À Bacharach, un passant est un phénomène. On n’est pas seulement étranger, on est étrange. Le voyageur est regardé et suivi avec des yeux effarés. Cela tient à ce que, hors quelques pauvres peintres cheminant à pied, le sac sur le dos, personne ne daigne visiter l’antique capitale répudiée des comtes palatins, affreux trou dont s’écartent les dampschiffs et que tous les répertoires du Rhin qualifient de ville triste.

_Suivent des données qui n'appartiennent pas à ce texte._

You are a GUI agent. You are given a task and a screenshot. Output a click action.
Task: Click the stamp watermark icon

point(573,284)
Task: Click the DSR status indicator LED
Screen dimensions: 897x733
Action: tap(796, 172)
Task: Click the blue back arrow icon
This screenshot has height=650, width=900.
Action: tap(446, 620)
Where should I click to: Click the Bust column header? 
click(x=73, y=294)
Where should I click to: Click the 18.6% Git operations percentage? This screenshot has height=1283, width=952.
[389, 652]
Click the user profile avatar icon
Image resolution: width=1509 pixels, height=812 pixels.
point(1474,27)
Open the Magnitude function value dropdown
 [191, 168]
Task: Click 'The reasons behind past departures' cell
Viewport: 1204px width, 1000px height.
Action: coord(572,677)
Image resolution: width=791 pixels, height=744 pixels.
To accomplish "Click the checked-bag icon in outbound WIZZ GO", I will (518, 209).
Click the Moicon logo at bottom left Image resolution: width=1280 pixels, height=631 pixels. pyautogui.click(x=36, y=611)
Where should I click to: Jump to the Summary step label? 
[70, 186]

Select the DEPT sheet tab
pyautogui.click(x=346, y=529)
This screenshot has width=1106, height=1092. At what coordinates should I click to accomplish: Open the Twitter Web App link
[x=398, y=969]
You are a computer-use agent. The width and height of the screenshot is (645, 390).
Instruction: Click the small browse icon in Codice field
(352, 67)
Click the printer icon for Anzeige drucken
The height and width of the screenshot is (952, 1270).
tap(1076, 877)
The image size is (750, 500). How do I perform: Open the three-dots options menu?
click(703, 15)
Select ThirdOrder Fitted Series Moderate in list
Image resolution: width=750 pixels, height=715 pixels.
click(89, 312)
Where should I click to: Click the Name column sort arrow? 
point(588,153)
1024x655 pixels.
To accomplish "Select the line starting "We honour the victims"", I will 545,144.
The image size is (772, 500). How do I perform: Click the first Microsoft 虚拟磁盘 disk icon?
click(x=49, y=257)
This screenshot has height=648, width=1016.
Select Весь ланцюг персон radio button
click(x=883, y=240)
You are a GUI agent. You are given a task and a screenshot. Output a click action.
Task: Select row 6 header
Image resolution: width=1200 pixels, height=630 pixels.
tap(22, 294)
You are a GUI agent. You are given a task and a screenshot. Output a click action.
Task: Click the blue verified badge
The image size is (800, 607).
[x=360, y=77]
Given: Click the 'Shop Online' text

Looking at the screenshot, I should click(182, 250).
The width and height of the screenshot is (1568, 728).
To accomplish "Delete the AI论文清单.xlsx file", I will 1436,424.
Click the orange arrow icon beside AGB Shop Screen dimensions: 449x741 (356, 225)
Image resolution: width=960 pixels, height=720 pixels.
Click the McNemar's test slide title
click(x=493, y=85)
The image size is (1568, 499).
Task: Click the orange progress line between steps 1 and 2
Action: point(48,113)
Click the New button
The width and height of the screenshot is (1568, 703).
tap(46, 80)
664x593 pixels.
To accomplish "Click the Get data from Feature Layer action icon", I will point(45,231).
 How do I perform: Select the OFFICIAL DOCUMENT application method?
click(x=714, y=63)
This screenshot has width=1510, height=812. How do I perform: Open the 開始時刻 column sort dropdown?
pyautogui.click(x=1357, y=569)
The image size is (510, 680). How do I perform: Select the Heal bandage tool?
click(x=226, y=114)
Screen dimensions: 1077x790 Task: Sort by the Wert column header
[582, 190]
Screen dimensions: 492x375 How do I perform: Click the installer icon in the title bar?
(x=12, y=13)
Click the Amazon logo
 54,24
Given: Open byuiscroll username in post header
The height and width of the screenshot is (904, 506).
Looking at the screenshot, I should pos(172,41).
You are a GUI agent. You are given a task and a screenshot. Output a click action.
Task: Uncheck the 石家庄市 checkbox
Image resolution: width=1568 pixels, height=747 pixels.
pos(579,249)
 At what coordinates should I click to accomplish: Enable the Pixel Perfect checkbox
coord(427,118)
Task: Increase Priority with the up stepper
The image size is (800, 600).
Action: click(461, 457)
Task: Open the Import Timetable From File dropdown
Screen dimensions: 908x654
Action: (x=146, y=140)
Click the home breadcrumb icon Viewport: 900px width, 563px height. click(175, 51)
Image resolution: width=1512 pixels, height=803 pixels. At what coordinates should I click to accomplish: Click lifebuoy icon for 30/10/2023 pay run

Cependant je dois avouer encore qu’il y avait dans un cabinet voisin de ma chambre une lithographie représentant l’Europe, c’est-à-dire deux belles dames décolletées et un beau monsieur à moustaches chantant autour d’un piano, accompagnés de ce quatrain folâtre peu digne de Bacharach :


L’EUROPE.
L’Europe enchanteresse, où la France en jouant
Dicte partout les lois de sa mode éphémère.
Les plaisirs, les beaux-arts et le sexe charmant
Sont les cultes chéris de cette heureuse terre.


La marchande de modes avec ses rubans roses, cette lithographie et ce quatrain empire, c’est l’aube du dix-neuvième siècle qui commence à poindre à Bacharach.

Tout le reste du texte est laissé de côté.